Huge number of classes with Multinominal Naive Bayes (scikit-learn)


Whenever I start having a bigger number of classes (1000 and more) MultinominalNB gets super slow and takes Gigabytes of RAM. The same is true for all the scikit learn classification algorithms that support .partial_fit() (SGDClassifier, Perceptron). When working with convolutional neural networks 10000 classes are no problem. But when I want to train MultinominalNB on the same data my 12GB of RAM are not enough and it is very very slow. From my understanding of Naive Bayes, even with a lot of classes, it should be a lot faster. Might this be a problem of the scikit-learn implementation (maybe of the .partial_fit() function) ? How can I train MultinominalNB/SGDClassifier/Perceptron on 10000+ classes (batchwise)?


Solution

  • Short answer without much information:

    • The MultinomialNB fits an independent model to each of the classes, thus, if you have C=10000+ classes it will fit C=10000+ models and therefore, only the model parameters will be [n_classes x n_features], which is quite a lot of memory if n_features is large.

    • The SGDClassifier of scikits-learn uses OVA (one-versus-all) strategy to train a multiclass model (as the SGDC is not inherently multiclass) and therefore, another C=10000+ models need to be trained.

    • And Perceptron, from the documentation of scikits-learn:

    Perceptron and SGDClassifier share the same underlying implementation.

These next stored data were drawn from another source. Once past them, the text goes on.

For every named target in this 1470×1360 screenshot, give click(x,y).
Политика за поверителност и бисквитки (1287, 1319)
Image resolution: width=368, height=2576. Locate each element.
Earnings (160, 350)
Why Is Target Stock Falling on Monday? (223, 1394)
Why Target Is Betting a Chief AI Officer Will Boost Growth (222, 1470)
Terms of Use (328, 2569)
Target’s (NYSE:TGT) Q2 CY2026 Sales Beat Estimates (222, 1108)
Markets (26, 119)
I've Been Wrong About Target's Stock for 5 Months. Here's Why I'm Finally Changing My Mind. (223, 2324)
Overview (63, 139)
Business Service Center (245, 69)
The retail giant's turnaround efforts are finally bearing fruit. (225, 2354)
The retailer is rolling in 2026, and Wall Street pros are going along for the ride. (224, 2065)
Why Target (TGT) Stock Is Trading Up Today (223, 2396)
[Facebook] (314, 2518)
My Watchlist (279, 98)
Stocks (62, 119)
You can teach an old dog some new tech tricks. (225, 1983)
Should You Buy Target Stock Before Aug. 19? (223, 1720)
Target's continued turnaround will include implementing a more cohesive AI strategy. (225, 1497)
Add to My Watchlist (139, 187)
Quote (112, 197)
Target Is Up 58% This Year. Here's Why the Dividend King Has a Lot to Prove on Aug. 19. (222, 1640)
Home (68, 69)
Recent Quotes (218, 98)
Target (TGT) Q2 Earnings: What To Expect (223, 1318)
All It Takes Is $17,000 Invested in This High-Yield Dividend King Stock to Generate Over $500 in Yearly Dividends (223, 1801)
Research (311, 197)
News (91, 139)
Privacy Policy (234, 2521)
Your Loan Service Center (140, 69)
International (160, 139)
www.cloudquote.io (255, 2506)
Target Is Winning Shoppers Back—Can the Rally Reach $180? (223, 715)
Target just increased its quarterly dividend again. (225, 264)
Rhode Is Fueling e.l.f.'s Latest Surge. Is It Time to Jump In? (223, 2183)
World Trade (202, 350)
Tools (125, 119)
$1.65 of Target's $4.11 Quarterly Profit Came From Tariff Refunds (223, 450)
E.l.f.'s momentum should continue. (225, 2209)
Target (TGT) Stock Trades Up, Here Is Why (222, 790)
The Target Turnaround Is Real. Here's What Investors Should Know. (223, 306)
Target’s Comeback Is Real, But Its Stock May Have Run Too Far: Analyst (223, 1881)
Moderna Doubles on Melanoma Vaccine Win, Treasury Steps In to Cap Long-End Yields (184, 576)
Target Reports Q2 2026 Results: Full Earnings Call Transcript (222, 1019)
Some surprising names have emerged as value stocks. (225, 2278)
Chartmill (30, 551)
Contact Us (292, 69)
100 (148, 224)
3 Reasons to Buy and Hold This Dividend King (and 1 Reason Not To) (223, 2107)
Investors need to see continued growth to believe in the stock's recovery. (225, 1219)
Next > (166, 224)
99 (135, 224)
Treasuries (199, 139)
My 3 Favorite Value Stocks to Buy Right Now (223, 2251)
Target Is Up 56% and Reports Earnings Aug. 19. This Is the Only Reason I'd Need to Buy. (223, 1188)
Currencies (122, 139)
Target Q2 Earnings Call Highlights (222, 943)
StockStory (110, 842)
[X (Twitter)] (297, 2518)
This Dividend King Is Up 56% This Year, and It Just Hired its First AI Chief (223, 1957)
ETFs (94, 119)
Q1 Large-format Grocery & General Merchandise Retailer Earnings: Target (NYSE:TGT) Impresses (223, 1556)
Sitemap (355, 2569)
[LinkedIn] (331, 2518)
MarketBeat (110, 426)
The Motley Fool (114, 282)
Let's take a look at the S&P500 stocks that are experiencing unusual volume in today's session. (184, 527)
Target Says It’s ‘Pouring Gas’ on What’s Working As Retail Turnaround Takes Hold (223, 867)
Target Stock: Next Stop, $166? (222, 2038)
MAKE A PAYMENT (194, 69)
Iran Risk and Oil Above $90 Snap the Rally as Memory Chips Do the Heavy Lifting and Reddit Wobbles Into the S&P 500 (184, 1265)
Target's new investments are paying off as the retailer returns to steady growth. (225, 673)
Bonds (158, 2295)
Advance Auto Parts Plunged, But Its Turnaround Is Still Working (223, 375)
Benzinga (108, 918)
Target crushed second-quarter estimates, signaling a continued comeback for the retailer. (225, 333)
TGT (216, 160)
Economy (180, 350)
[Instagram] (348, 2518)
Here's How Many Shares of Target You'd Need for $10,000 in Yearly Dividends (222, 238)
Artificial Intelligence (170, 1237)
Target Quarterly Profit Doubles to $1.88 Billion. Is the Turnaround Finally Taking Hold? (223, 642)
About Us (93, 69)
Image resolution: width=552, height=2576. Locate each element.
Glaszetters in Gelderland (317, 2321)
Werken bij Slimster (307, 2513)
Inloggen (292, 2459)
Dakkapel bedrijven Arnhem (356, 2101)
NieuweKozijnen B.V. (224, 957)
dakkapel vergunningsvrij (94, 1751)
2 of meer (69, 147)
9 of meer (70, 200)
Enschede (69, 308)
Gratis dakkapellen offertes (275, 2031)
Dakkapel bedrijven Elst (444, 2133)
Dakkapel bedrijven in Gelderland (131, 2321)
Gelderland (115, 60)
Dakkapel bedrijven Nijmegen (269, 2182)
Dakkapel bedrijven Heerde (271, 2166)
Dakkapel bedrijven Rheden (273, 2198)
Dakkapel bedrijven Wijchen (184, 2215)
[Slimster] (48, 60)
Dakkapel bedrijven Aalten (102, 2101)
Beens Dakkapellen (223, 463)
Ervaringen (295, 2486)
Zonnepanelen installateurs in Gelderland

In fact, Perceptron() is equivalent to SGDClassifier(loss=”perceptron”, eta0=1, learning_rate=”constant”, penalty=None).

    So, all the 3 classifiers you mention don't work well with high number of classes, as an independent model needs to be trained for each of the classes. I would recommend you to try something that inherently support multiclass classification, such as RandomForestClassifier.